Orders were further given that there should be no more exchange of letters and tokens between nuns and scholars. Nuns must not go into Oxford, or speak to strangers in church or chapel unless in the presence of another nun. Drinking should also be curtailed.

However, the new regime seems to have been hard to enforce. In 1445 a nun of Godstow eloped with a monk of Eynsham, and the abbess complained to visiting church officials that nuns were again going into Oxford, scholars were lurking in her cloisters and she could not stop it.

A gold ring of about 1450 was discovered at the site of Godstow nunnery and is now in the British Museum. It is inscribed Most in mind and in my heart, Lothest from you for to depart'. Was this one of the proscribed tokens exchanged by clandestine lovers at the convent?

In due course, discipline would be restored at Godstow, and by the time of the Dissolution of the Monasteries it had recovered its reputation. The nunnery was suppressed in 1539 and, fortified during the Civil War it was accidentally destroyed by fire in 1645.

What survives is the picturesque ruin of the chapel, and the memory of Fair Rosamund. Her fate inspired the Reverend John Brand's poem On Illicit Love written among the Ruins of Godstow Nunnery near Oxford (1775). And it has caused many another imagination to roam. In the 19th century, poet Robert Southey spoke for many when wrote of pacing the chapel ruins: With sensations such as the site of Troy or Carthage would inspire; a spot so famed by our minstrels, so celebrated by tradition, and so memorable in the annals of legendary, yet romantic truth. Poor Rosamund!' In April 1944, as Allied preparations were being made for the D-Day landings in Normandy, some children playing by the river at Godstow discovered a stone coffin.

It lay four-feet down, protruding from under the towpath in the west bank of a new cutting between the wall of the old nunnery and the garden of the Trout Inn.

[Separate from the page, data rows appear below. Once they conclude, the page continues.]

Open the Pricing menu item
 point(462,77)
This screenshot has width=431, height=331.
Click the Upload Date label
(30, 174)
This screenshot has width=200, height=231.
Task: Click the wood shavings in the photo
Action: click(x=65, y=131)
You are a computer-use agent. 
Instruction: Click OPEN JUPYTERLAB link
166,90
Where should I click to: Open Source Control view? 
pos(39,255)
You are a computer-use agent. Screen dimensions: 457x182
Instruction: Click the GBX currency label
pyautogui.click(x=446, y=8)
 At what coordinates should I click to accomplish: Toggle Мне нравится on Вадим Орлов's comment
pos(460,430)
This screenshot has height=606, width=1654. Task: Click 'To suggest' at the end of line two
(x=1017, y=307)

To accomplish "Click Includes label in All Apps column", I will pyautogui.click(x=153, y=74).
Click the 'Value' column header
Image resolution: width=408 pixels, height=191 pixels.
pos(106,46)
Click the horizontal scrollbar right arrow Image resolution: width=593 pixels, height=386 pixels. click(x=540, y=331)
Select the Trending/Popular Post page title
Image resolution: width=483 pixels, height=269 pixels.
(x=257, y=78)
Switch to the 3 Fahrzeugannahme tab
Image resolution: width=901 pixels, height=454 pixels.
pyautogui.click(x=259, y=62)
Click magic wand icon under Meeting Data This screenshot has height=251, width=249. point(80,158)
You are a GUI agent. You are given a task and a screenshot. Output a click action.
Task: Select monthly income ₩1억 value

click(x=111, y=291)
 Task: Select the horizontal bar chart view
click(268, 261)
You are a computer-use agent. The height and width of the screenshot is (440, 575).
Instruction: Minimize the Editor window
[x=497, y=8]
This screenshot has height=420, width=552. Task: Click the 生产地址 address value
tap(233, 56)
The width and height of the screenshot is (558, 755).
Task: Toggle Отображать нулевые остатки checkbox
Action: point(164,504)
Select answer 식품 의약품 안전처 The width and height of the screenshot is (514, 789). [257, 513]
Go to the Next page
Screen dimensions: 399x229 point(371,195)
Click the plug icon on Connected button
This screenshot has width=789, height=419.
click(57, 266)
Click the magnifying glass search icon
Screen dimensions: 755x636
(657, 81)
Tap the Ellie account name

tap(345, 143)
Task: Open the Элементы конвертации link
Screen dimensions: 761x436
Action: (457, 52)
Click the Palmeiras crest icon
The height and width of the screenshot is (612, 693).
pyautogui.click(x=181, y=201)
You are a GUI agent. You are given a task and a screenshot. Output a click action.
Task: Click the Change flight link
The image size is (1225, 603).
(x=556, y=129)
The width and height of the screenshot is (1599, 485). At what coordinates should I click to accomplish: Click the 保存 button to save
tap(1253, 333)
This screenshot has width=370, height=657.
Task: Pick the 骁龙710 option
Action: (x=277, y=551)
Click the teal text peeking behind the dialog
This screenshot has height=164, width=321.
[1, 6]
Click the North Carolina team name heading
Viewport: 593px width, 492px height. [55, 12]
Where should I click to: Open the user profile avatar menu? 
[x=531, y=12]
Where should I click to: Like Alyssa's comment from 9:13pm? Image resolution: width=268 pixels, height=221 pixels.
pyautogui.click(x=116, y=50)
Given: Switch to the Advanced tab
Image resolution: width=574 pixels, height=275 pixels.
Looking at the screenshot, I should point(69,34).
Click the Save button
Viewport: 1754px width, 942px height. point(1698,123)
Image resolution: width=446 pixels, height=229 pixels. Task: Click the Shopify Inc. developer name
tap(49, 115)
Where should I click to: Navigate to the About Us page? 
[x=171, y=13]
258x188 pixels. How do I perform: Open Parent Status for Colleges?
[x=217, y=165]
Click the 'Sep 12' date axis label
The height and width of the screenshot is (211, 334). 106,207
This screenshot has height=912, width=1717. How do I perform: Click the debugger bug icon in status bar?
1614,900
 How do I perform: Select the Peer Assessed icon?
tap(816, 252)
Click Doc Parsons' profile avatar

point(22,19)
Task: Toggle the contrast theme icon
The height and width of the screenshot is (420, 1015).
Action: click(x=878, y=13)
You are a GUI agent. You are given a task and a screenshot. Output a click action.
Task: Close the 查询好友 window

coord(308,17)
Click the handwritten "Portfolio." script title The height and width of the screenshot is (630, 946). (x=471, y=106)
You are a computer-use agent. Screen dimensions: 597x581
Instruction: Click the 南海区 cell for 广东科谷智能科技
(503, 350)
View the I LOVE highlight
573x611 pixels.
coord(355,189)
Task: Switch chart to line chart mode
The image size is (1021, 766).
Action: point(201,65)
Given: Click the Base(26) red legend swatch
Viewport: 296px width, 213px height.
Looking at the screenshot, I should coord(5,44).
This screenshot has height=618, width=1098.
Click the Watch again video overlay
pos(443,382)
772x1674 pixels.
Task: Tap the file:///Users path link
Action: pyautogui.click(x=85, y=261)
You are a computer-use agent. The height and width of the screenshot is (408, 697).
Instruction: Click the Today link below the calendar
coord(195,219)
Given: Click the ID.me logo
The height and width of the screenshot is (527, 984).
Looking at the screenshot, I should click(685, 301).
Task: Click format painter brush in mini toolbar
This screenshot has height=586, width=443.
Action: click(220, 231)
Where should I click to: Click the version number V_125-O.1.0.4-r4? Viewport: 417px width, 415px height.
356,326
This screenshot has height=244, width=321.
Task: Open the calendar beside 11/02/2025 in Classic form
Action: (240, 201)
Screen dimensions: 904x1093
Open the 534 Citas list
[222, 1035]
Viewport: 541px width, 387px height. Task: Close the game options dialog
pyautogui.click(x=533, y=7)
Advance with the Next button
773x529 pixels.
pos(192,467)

The foot of the coffin pointed east and its top was about six inches above water level. Inspection revealed that the lower half of the skeleton had been removed by the children, but enough bones survived for them to be identified as those of an adult female. The rest of the coffin lay under the towpath and could not be excavated. The bones were replaced in the coffin and the excavation filled in.

Coffins have more than once been seen in the river bank at Godstow nunnery. Mediaeval floor tiles have also been found at the site. Both inlaid and printed, often bearing Fleurs-de-lys motifs, the tiles are now in the Ashmolean Museum. But the coffins, presumably mediaeval burials at the convent, have proved more of a challenge to investigators. They appear through erosion, perhaps especially when the water level is low. But with the ceaseless flow of the Isis and its cloudy sediment they appear to vanish again.

Some years ago, when the Environmental Agency was carrying out work on the lock at Godstow., divers went down to look for the missing coffins. They probed the riverbed and searched with underwater cameras, but nothing was detected.

Once dislodged by the natural force of the river, coffins may have sunk further into the river, or fallen apart and been carried away. It remains possible though that more will be revealed at the whim of the capricious river.